◆ PROMPT ◆
Since the copy must hold text only, transcribe the data below exactly and omit the images.

[Dataset entries]
_ _ _

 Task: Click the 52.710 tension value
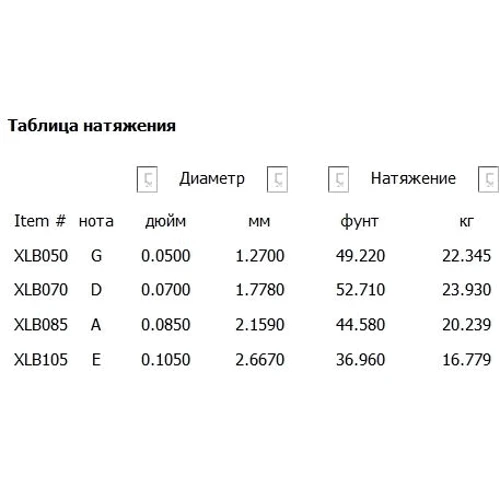coord(360,290)
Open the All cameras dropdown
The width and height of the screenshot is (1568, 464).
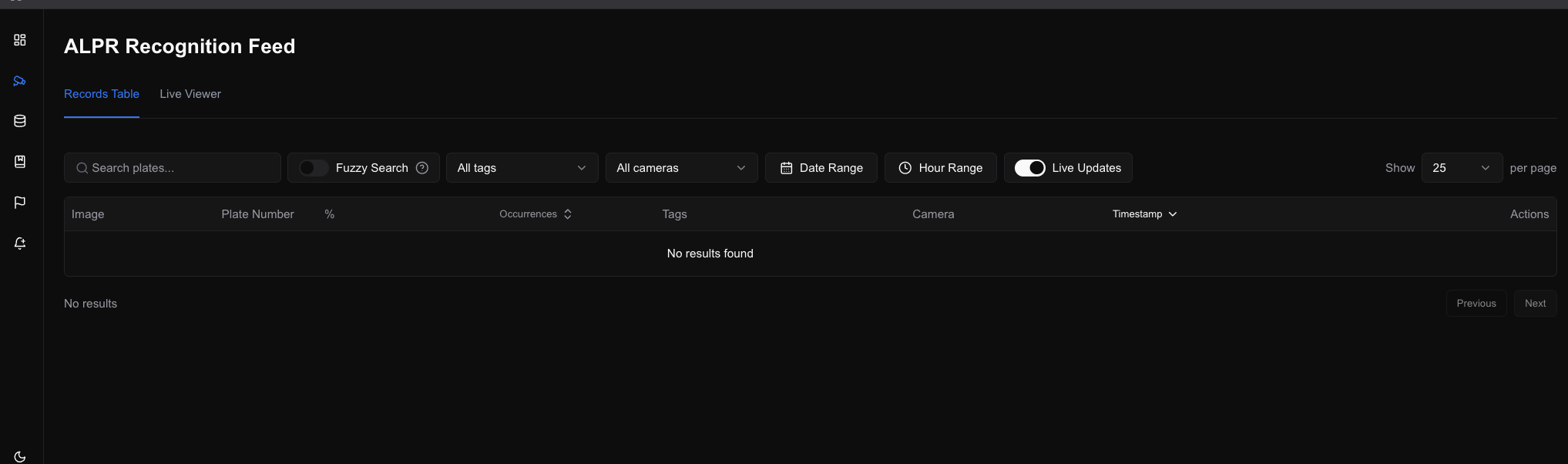point(681,168)
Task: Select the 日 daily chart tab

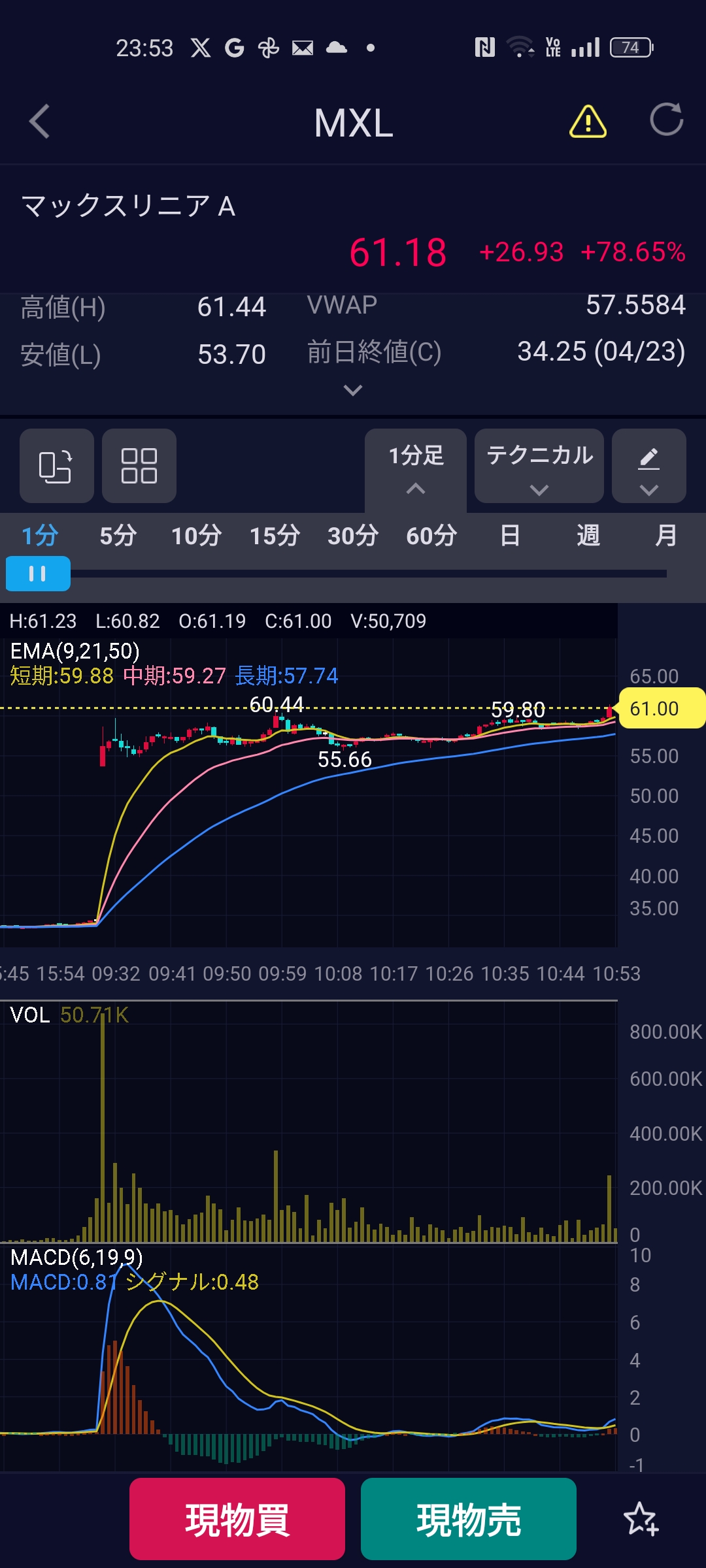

_ _ _

◆ RESPONSE ◆
 Task: Click the 52.710 tension value
coord(360,290)
Open the All cameras dropdown
The width and height of the screenshot is (1568, 464).
point(681,168)
Task: Select the 日 daily chart tab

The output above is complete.